>>>>>

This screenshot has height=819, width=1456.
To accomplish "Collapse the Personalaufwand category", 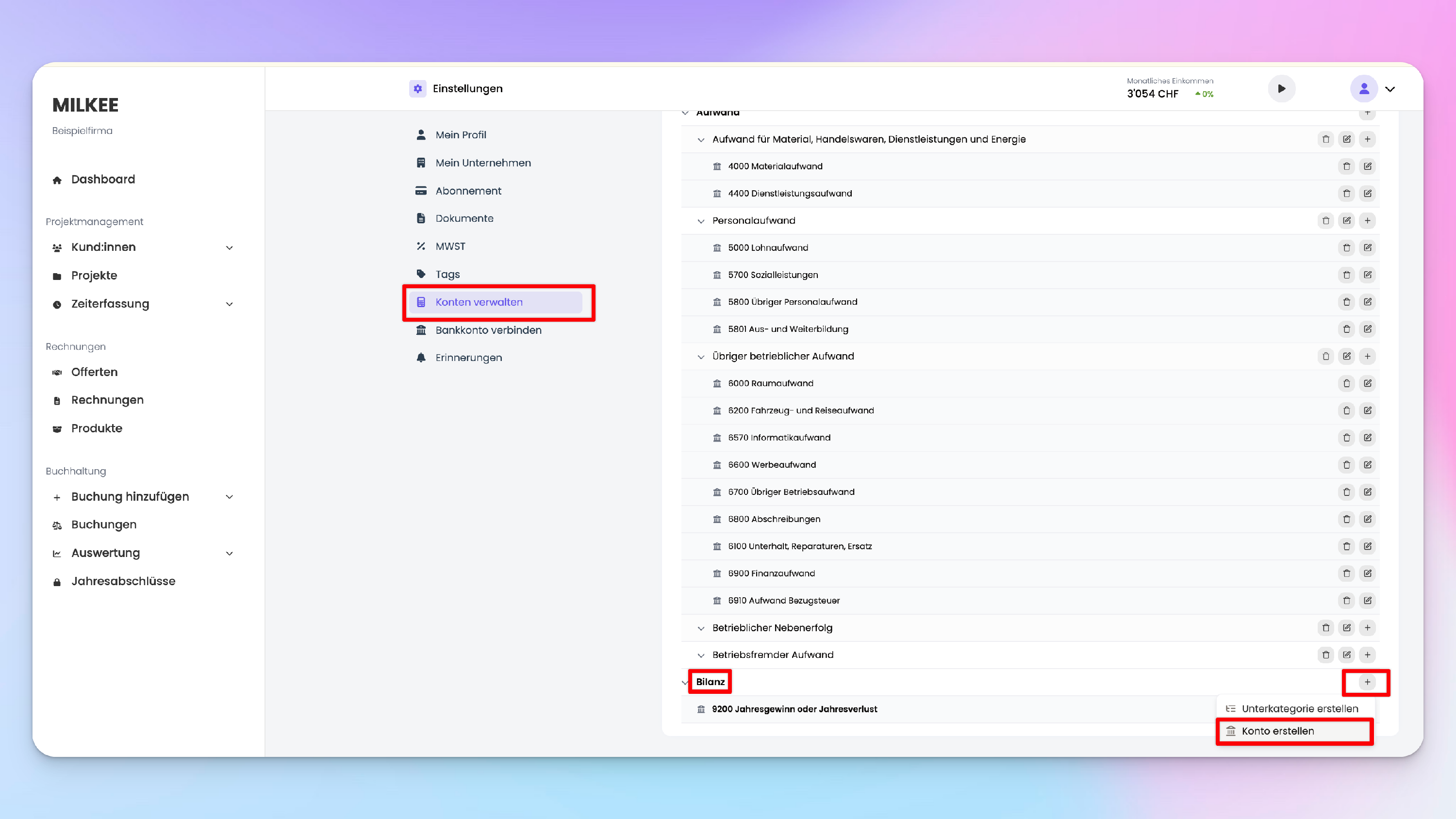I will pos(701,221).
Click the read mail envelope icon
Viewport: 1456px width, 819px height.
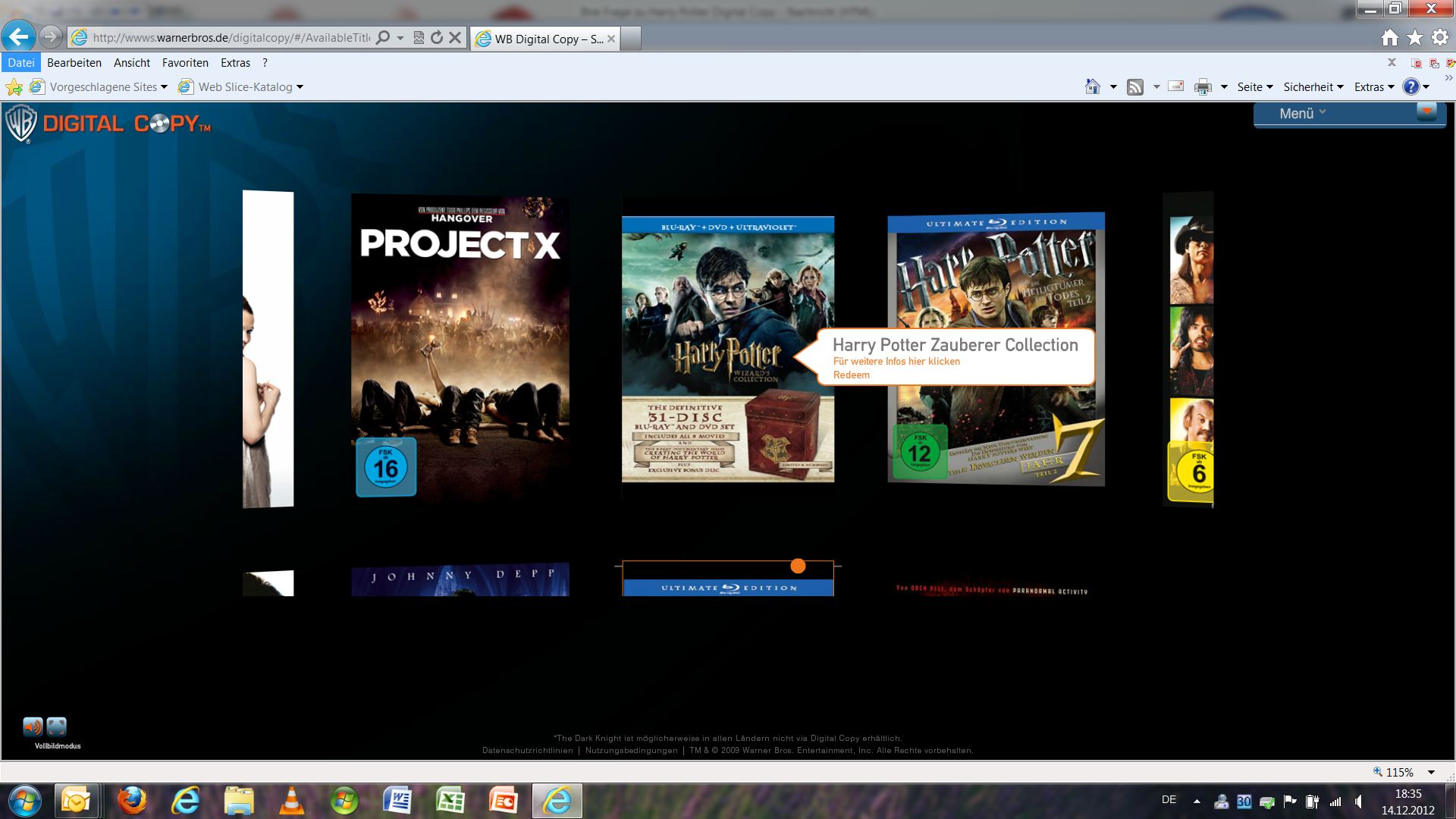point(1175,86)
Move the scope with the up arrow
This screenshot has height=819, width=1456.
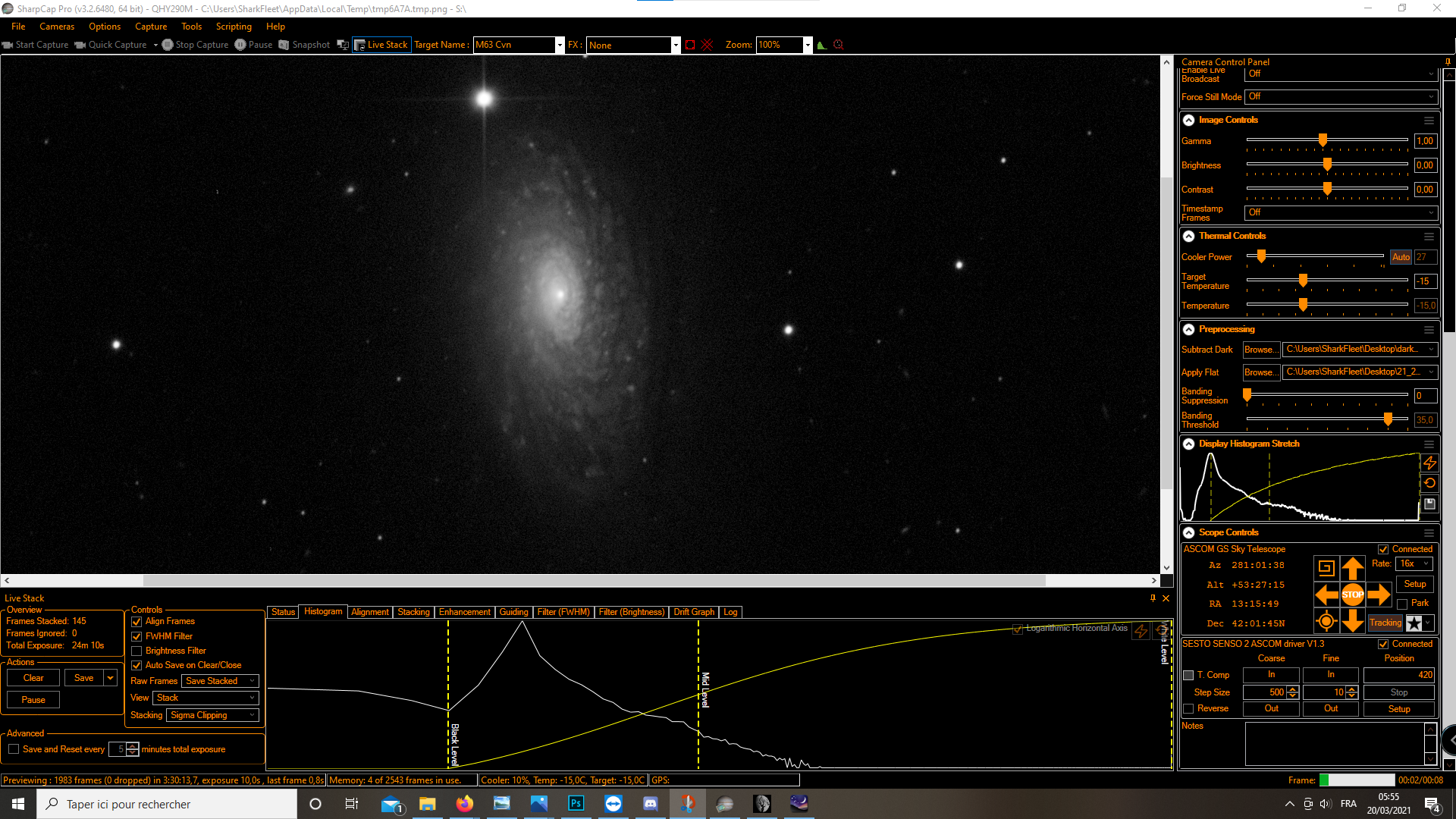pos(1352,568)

<<<<<

Pictures are to be left out, and each line from the one that contains "Click the read mail envelope icon" through the end of the listing is to be copied exactly.

Result »
Click the read mail envelope icon
Viewport: 1456px width, 819px height.
point(1175,86)
Move the scope with the up arrow
This screenshot has height=819, width=1456.
pos(1352,568)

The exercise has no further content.